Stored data
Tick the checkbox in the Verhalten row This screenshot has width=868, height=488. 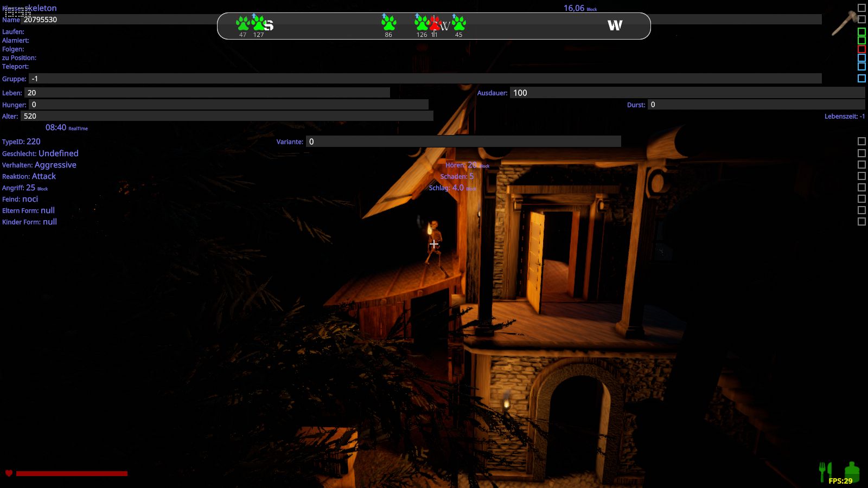[861, 165]
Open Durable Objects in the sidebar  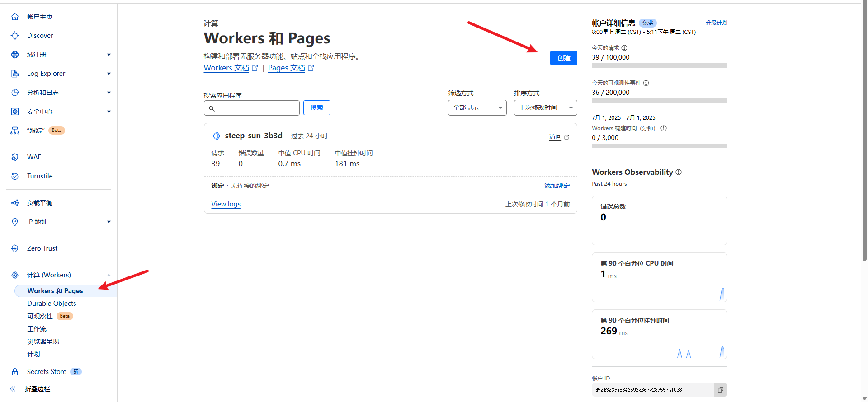(52, 304)
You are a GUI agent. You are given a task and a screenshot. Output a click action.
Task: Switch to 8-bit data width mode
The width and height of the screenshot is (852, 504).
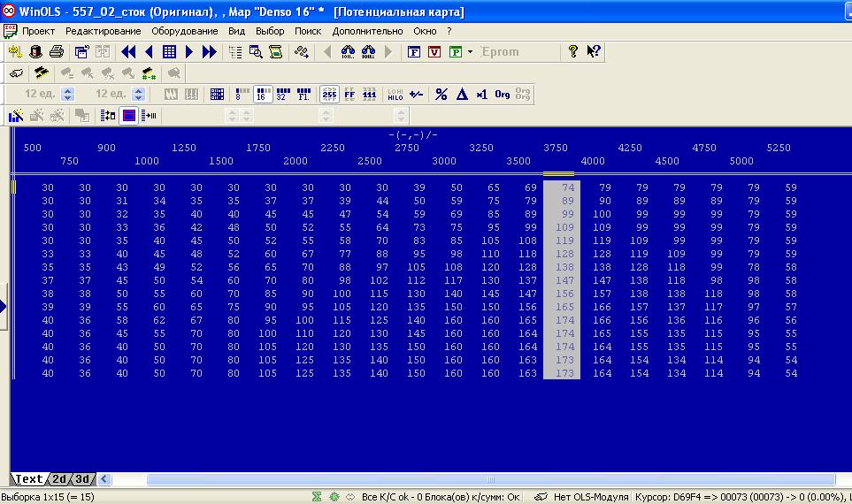[242, 95]
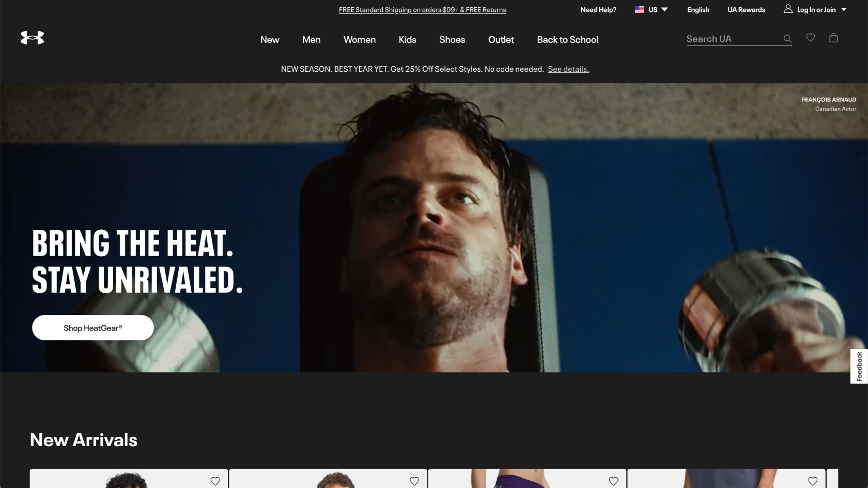Viewport: 868px width, 488px height.
Task: Open the English language selector
Action: click(x=698, y=10)
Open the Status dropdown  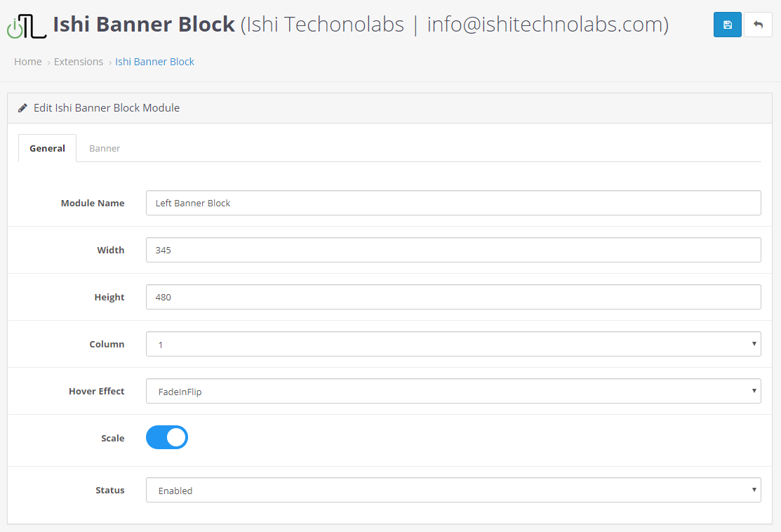[x=453, y=491]
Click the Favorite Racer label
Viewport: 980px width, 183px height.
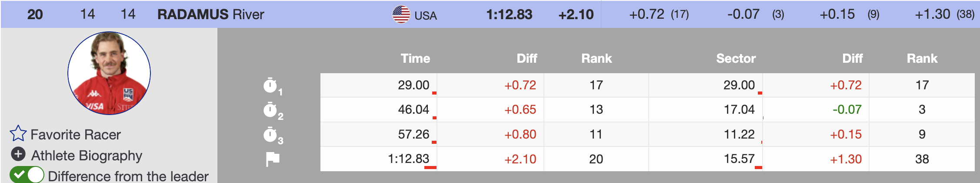pos(76,135)
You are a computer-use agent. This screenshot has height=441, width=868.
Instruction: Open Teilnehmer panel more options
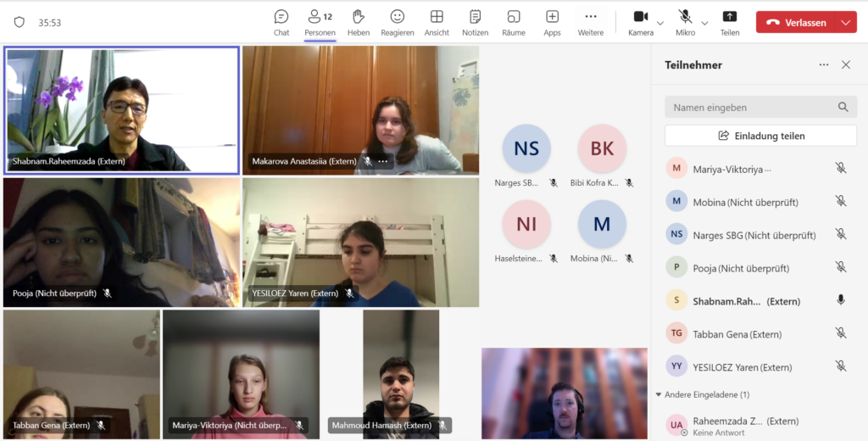[x=823, y=64]
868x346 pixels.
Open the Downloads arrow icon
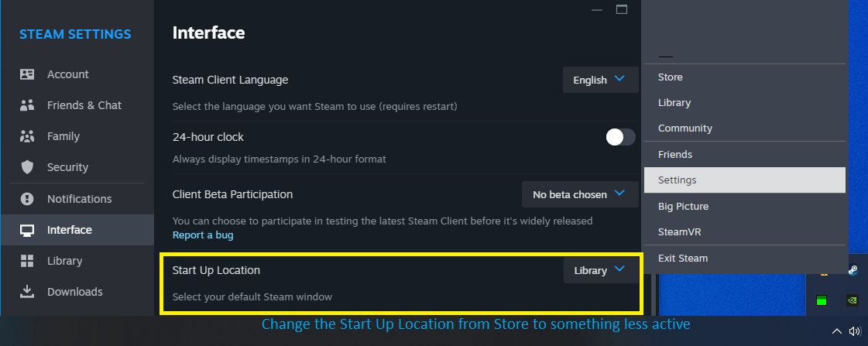coord(27,292)
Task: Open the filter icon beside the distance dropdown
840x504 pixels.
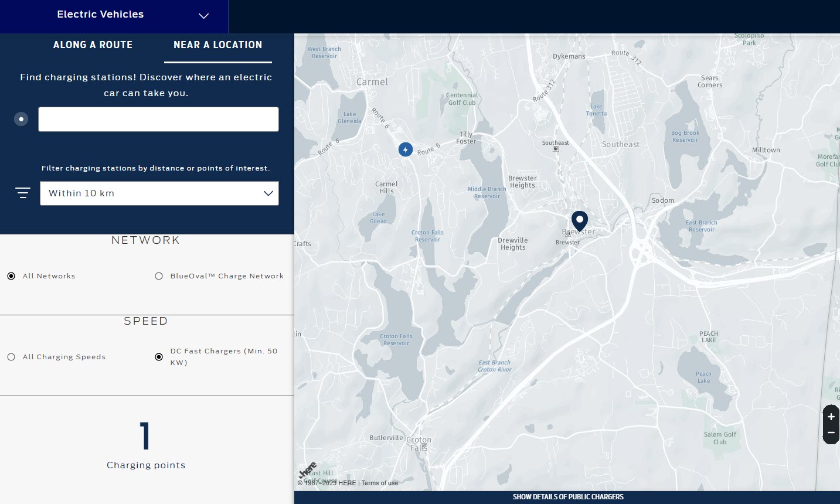Action: pos(22,192)
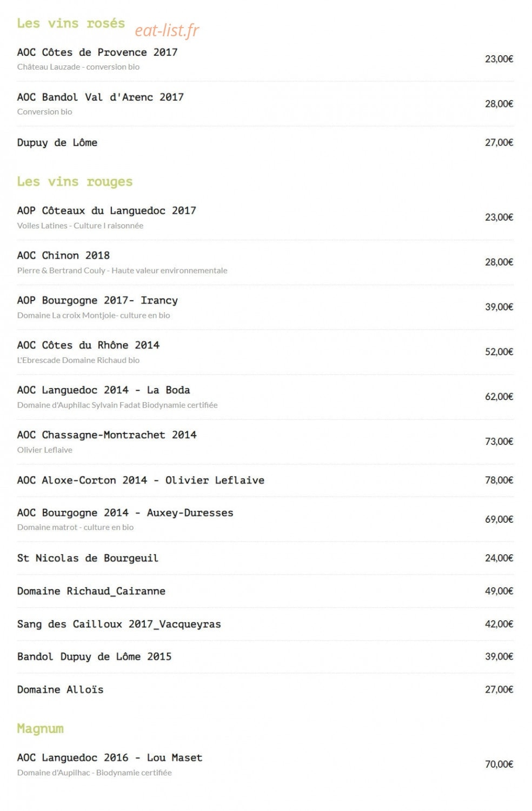Click AOP Côteaux du Languedoc 2017
Viewport: 532px width, 811px height.
(107, 211)
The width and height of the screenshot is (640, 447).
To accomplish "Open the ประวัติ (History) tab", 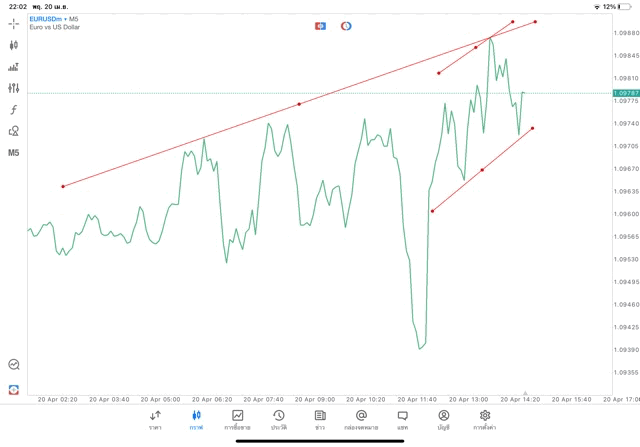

▶ Task item: No pictures belong in the copy: reproduce exactly the lines above from the one that contains "Open the Downloads arrow icon" through the last line of the entries.

▶ Answer to this exercise:
Open the Downloads arrow icon
coord(27,292)
Task: Open the filter icon beside the distance dropdown
840x504 pixels.
Action: pos(22,192)
Click AOP Côteaux du Languedoc 2017
Viewport: 532px width, 811px height.
(107, 211)
The width and height of the screenshot is (640, 447).
To accomplish "Open the ประวัติ (History) tab", 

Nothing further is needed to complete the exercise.